The really crazy cases might be rare, but just because you've never
hit them doesn't mean they can't or won't ever exist in a way that
means someone one day will need to deal with them.  Why paint those
people into a corner when there are fairly easy ways to not do that?


> Whether the upstram version string is compatible or not with the Debian
> version namespace and the Debian git-tag version namespace is a non-problem:
> the upstream version WILL have been reduced to something compatible to be
> usable for the package version in debian/changelog already, anyway.
> 
> Therefore, there is no space for ambiguity here. % and _ are *illegal* in
> the Debian version namespace, so they can be freely used to translate from
> the Debian version namespace to the Debian version git-tag namespace.
> 
> And anything that compares the upstream version namespace and the Debian
> version namespace directly (or via their git-tag namespaces) is Utterly
> Broken in the general case anyway, even if it will often just work
> (particular case).

Anything that assumes you can always determine the exact release version
from a tag name is Utterly Broken in the general case too.

I don't think conflating these things is helpful here.


The question of "should we recommend people include epochs in their tag
names" is entirely separate to the question of "how should tools
determine the version of a package at a particular ref in the repo".

Individually, we can answer those things sensibly.  If we try to pretend
they are the same question, people are just going to argue things that
are fairly self-evident and that we all agree on in a tug over war over
which point is more important (to them).  Which I think squanders the
opportunity we have here to actually really identify a more complete
set of best practices from the knowledge people have accumulated.

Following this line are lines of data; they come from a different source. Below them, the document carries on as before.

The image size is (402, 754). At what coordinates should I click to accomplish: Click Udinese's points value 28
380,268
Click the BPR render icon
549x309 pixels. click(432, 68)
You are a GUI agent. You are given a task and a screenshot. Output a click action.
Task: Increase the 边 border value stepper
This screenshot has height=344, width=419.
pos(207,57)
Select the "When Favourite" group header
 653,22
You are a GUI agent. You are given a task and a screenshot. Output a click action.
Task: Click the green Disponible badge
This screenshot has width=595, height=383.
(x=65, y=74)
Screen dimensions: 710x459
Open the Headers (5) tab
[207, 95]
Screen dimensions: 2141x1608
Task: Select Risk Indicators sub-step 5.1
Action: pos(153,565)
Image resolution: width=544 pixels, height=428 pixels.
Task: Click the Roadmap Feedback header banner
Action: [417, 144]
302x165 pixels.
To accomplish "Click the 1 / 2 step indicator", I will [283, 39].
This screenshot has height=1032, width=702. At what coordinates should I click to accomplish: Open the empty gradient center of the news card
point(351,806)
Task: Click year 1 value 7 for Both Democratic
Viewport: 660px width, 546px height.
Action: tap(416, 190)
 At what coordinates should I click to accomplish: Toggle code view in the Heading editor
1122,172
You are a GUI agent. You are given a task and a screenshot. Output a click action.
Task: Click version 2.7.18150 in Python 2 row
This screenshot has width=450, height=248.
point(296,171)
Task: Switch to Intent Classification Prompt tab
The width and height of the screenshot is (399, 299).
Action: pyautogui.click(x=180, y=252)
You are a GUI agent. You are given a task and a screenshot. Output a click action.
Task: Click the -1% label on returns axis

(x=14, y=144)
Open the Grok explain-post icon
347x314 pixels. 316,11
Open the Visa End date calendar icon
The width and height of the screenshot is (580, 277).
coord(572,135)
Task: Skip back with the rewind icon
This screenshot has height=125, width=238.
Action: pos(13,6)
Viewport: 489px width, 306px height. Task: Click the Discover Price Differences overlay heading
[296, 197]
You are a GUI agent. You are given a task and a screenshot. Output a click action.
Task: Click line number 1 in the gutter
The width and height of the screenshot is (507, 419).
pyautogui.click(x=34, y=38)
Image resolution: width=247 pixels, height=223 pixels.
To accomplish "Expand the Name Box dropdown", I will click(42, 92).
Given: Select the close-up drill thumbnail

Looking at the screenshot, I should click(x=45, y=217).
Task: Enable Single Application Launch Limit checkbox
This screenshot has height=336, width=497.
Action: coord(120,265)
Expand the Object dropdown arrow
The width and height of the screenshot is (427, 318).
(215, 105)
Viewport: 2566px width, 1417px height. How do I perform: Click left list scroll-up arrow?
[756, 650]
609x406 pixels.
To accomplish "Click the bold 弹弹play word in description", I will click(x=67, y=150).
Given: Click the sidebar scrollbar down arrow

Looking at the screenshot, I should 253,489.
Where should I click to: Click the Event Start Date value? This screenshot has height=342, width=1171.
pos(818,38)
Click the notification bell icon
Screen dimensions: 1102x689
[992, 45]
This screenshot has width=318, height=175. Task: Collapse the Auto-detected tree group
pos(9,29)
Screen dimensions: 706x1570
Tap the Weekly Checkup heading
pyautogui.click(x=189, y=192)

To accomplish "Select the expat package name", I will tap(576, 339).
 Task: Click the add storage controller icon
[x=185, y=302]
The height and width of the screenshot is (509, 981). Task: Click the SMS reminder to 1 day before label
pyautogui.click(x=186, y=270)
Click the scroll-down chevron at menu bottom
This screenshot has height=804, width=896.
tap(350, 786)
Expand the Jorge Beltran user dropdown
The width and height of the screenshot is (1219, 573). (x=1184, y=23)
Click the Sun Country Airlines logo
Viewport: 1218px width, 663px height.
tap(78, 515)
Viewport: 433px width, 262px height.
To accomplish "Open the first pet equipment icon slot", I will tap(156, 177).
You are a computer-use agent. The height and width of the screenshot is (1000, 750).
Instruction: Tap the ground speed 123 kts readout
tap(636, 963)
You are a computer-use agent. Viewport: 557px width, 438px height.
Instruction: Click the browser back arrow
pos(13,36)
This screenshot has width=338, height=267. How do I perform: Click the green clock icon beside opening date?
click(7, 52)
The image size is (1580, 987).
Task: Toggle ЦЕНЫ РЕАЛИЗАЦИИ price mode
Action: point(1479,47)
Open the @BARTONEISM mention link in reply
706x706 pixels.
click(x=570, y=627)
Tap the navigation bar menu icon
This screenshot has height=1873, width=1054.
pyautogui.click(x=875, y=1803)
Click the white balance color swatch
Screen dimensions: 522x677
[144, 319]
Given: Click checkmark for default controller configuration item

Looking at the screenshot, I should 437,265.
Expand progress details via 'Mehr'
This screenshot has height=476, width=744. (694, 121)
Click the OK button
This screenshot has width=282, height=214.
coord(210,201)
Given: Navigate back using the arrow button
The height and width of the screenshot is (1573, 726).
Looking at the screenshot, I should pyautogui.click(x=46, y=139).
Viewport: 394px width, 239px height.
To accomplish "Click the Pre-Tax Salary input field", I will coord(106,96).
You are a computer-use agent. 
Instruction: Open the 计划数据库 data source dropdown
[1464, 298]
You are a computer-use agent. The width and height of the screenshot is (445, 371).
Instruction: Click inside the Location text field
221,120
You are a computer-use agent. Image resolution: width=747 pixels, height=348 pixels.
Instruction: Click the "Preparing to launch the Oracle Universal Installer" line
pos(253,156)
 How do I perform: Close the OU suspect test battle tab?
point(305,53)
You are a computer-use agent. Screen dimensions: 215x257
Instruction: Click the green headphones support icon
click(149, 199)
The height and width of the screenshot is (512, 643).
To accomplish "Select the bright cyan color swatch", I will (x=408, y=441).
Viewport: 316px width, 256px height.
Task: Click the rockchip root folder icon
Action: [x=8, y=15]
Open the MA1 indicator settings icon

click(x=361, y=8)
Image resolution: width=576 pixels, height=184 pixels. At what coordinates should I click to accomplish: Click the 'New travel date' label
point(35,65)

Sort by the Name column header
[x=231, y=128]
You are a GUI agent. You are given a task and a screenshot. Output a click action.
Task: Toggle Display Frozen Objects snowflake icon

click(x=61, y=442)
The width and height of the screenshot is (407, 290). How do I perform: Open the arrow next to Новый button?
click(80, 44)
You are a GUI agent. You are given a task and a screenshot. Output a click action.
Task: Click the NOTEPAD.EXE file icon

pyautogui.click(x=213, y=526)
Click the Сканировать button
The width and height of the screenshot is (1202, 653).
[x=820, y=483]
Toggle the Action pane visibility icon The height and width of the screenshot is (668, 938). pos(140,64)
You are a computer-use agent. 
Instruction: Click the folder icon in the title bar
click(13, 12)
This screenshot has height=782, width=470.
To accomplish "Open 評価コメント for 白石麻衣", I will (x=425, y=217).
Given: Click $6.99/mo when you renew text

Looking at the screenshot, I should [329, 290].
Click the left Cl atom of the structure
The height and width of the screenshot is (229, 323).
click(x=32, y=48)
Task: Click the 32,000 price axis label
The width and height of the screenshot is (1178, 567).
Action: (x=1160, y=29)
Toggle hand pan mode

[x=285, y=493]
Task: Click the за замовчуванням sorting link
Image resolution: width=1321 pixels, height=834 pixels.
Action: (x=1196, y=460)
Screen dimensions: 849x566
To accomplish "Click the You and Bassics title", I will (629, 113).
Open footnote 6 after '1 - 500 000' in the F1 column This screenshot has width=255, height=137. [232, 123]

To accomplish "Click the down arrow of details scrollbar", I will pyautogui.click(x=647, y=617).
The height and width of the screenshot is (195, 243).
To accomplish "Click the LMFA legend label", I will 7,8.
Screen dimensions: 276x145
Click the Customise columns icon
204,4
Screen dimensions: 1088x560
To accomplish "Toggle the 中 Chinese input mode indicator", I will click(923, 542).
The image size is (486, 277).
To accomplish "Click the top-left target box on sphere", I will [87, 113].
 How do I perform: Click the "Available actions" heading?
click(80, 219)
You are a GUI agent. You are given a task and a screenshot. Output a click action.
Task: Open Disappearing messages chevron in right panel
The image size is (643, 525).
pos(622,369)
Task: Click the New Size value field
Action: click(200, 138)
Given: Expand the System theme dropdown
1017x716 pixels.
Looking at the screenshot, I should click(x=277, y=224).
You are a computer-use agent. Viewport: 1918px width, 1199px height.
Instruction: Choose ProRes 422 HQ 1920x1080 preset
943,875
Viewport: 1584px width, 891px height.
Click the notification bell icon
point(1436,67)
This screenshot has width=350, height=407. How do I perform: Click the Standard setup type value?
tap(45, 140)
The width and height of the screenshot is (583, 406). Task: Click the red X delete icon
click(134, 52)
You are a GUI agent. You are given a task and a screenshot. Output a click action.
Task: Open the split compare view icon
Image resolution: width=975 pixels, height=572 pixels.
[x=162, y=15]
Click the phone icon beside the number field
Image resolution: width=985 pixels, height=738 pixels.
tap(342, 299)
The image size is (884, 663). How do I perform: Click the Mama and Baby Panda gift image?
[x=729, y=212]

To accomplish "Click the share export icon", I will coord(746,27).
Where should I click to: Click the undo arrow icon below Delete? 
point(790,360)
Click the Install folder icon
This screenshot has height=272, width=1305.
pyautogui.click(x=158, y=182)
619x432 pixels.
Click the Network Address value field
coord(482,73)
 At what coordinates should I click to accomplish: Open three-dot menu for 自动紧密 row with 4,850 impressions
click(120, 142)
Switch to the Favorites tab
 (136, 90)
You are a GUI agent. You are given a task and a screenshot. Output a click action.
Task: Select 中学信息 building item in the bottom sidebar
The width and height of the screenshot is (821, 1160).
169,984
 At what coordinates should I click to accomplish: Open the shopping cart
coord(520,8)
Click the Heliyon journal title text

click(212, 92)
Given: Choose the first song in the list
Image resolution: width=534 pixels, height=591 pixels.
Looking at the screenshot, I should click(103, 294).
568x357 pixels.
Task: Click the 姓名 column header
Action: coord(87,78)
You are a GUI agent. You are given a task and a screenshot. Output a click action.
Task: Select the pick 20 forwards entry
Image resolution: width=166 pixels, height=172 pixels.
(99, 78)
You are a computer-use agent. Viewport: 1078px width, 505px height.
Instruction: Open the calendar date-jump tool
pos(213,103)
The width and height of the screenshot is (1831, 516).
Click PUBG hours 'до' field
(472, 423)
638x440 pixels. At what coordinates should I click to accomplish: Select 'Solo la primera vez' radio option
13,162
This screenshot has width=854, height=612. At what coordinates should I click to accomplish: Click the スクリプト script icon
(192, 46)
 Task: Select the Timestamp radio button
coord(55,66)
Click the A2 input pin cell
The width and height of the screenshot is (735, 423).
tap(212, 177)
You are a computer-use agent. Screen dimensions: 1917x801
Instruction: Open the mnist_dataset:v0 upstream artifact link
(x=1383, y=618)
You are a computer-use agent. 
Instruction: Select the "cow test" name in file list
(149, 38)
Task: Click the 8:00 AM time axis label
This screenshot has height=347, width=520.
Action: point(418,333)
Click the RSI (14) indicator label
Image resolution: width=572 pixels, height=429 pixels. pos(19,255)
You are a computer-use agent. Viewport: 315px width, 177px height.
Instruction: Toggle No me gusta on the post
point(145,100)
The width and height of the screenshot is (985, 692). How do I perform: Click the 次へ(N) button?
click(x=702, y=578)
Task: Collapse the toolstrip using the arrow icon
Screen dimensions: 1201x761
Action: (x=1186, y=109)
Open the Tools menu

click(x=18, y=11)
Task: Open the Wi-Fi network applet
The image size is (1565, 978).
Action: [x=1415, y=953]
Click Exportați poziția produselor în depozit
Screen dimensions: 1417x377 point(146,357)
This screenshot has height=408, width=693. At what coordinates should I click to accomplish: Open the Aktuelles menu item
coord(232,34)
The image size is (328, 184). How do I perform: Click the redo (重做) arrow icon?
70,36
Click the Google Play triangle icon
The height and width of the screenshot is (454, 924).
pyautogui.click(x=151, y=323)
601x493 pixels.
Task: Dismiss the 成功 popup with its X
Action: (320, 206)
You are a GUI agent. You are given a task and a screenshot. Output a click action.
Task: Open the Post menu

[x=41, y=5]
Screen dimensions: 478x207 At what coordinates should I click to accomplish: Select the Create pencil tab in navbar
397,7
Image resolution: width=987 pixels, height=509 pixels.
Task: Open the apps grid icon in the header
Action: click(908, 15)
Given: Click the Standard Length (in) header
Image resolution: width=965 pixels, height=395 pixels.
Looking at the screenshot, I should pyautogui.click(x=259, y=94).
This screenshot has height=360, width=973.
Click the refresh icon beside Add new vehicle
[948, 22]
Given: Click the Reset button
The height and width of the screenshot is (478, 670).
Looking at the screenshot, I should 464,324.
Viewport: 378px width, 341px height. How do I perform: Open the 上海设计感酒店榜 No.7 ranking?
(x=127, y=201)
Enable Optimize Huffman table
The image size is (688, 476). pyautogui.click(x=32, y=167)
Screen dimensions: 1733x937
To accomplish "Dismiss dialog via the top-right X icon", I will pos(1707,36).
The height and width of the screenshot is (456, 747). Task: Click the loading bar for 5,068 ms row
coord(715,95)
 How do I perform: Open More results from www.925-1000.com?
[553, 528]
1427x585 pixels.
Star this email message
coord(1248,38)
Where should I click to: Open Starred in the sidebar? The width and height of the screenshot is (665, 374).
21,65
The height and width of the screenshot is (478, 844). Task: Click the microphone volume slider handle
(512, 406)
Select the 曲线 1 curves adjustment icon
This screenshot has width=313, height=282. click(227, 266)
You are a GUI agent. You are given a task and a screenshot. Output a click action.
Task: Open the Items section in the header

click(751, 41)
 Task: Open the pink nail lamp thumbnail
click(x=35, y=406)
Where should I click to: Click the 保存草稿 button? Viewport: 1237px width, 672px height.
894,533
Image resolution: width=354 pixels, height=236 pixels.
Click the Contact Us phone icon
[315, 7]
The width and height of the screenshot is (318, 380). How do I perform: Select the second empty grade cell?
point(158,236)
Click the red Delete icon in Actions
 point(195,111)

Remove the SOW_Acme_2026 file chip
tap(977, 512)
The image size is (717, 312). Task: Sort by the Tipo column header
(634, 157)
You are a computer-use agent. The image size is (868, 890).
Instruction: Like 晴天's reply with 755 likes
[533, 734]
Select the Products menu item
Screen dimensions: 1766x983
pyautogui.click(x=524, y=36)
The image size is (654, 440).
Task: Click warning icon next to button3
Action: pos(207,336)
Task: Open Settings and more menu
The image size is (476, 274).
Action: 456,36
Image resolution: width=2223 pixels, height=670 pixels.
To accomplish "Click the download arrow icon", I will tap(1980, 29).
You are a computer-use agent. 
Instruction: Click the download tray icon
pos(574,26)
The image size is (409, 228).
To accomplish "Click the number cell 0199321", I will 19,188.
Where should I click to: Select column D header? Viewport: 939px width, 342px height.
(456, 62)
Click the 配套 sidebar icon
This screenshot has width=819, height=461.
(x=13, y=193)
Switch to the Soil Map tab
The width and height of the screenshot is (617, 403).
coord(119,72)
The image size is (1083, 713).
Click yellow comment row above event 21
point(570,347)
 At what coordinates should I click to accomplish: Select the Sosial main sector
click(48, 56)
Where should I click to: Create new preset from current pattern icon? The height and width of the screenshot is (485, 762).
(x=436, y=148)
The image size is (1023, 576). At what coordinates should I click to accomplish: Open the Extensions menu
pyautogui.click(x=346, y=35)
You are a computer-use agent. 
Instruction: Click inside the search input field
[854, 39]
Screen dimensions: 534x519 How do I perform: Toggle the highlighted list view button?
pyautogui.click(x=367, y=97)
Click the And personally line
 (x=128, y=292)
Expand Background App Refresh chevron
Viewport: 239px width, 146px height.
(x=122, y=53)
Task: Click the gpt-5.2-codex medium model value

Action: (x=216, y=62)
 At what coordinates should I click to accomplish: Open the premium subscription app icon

As I said elsewhere, if all you want to do is rubber-stamp "this is how
I work with gpb and it Works For Me", that's fine.  But it's not what
this document is currently claiming to want to do.  I'm genuinely
interested in the questions of Best Practice.  I'm far less interested
in arguing which current practice is "near enough" to form a "white lies
for children" simplification that's only good for "educating" novices.

I really think we can also have the latter, built on an exploration of
the hard problems that even lots of existing "veteran" users haven't
really thought through to completion before now.  That would be the
kind of show of Debian Excellence that I remember and love.